**Passage shown**
··········

For example, fluctuations in estrogen and testosterone levels can lead to changes in libido and sexual interest.
Menopause, pregnancy, and breastfeeding can all lead to changes in hormone levels and sexual desire.
Even certain medications can impact a person’s hormone levels and, in turn, their sexual attraction.
So, it’s essential to remember that changes in attraction for your husband can result from physical changes within your body.
Based on experience, I know of a few different approaches that can be taken to address hormonal changes affecting sexual attraction.
First, it’s important to see a doctor to rule out any medical conditions that could be causing hormonal changes.
Once that’s done, you can also find lifestyle changes helpful.
Eating a healthy diet, exercising regularly, and getting enough sleep can all help to balance hormone levels.
Additionally, certain herbs and supplements like maca root and flaxseed can be beneficial.
Finally, therapy can be a helpful tool for dealing with any adverse effects of hormonal changes on your sexual drive.
7. You feel sexually unfulfilled
Feeling sexually unfulfilled or unsatisfied can cause a lack of sexual attraction.
You want sex, just not with him anymore because sex with him is not great.
The ‘not great sex’ can stem from many different things, like lack of variety or excitement in the bedroom and your husband having a higher sex drive than you.
It can also come from your husband not being attentive to your needs, boredom, lack of enthusiasm, or a sense of routine in the bedroom.
You must recognize that sexual needs and desires can change over time, and it’s normal for a couple to have different interest levels.
What is also more important is that you do not hesitate to communicate these needs to each other.

··········

Stored data entries:
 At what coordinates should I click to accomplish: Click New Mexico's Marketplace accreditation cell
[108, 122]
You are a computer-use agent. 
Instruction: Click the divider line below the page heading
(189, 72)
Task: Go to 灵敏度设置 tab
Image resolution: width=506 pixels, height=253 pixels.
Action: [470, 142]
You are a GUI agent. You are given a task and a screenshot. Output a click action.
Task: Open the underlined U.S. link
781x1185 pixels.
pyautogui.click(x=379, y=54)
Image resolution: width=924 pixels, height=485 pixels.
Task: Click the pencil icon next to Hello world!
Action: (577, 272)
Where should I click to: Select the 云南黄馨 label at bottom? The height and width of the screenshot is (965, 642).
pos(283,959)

··········

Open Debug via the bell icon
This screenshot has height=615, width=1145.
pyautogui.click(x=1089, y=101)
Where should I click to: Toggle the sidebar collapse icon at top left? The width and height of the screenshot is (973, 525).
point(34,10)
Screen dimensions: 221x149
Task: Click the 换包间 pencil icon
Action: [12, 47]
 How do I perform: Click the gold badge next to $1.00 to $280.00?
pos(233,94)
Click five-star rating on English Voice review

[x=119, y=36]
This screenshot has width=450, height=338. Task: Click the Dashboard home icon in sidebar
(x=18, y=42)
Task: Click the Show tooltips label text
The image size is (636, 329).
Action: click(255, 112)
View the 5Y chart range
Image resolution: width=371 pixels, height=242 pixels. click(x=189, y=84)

··········

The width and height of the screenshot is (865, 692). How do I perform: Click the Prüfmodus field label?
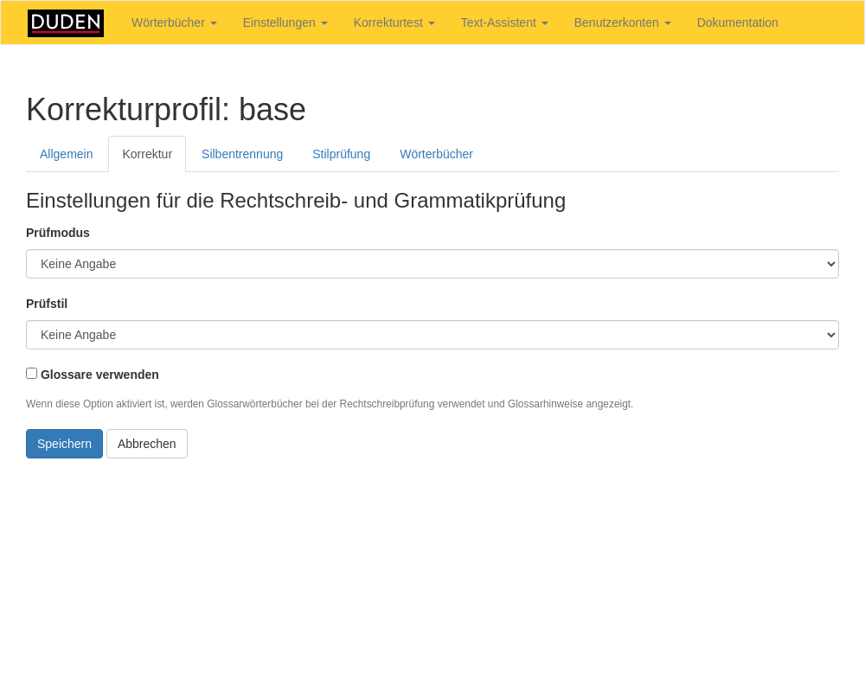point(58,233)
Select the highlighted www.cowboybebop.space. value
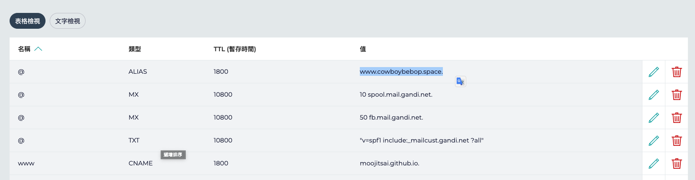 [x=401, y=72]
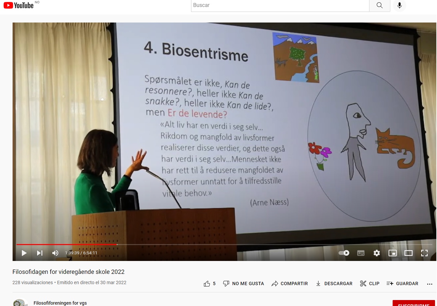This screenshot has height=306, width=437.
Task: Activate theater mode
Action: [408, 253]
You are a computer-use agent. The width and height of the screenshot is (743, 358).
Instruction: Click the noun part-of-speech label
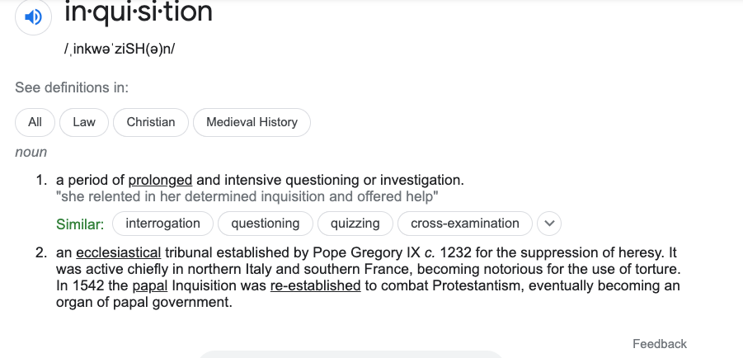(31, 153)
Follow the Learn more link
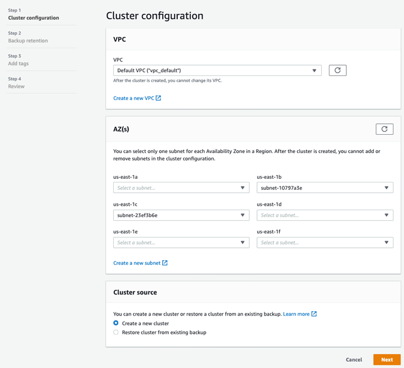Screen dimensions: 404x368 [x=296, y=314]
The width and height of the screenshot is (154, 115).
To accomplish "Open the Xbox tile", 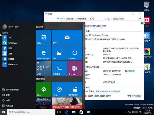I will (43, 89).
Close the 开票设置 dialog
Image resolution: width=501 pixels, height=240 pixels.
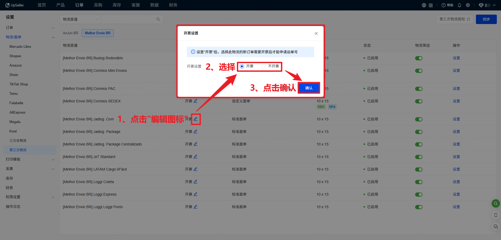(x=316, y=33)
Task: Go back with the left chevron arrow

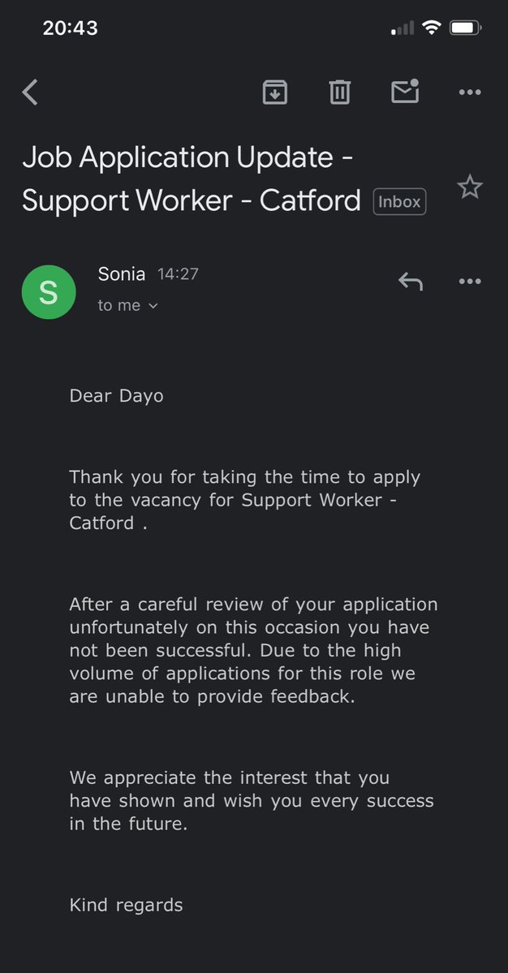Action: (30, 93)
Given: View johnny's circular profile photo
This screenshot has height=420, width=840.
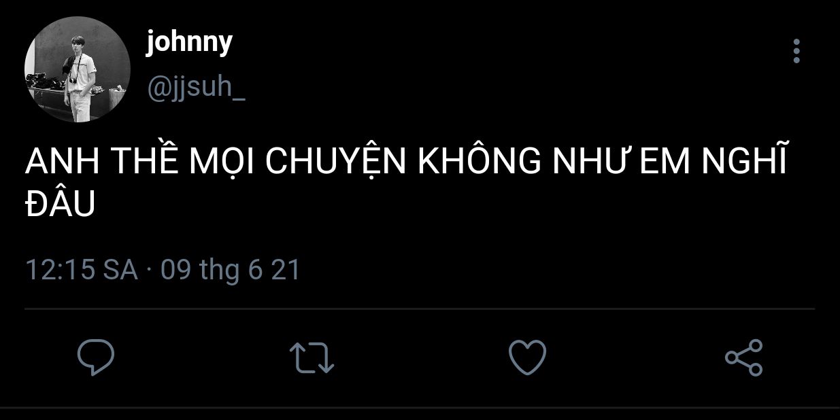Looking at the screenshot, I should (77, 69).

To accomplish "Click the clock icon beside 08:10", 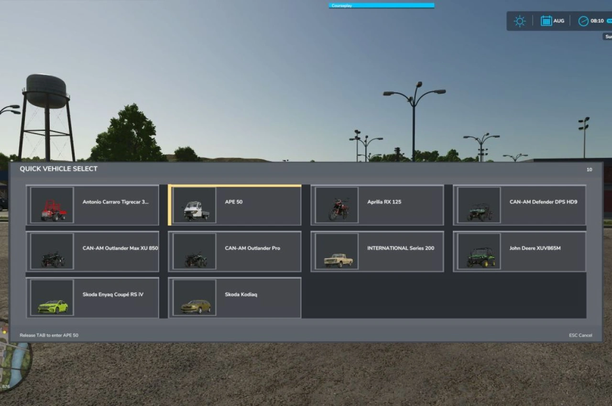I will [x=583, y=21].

··········

**Tasks**
A: According to the passage on sexual attraction, which herbs and supplements can be beneficial?
B: Repeat the stretch of the passage on sexual attraction from "Additionally, certain herbs" through "different interest levels.".
None of the stored data is needed here.

**Exercise solutions**
A: Maca root and flaxseed.

B:
Additionally, certain herbs and supplements like maca root and flaxseed can be beneficial.
Finally, therapy can be a helpful tool for dealing with any adverse effects of hormonal changes on your sexual drive.
7. You feel sexually unfulfilled
Feeling sexually unfulfilled or unsatisfied can cause a lack of sexual attraction.
You want sex, just not with him anymore because sex with him is not great.
The ‘not great sex’ can stem from many different things, like lack of variety or excitement in the bedroom and your husband having a higher sex drive than you.
It can also come from your husband not being attentive to your needs, boredom, lack of enthusiasm, or a sense of routine in the bedroom.
You must recognize that sexual needs and desires can change over time, and it’s normal for a couple to have different interest levels.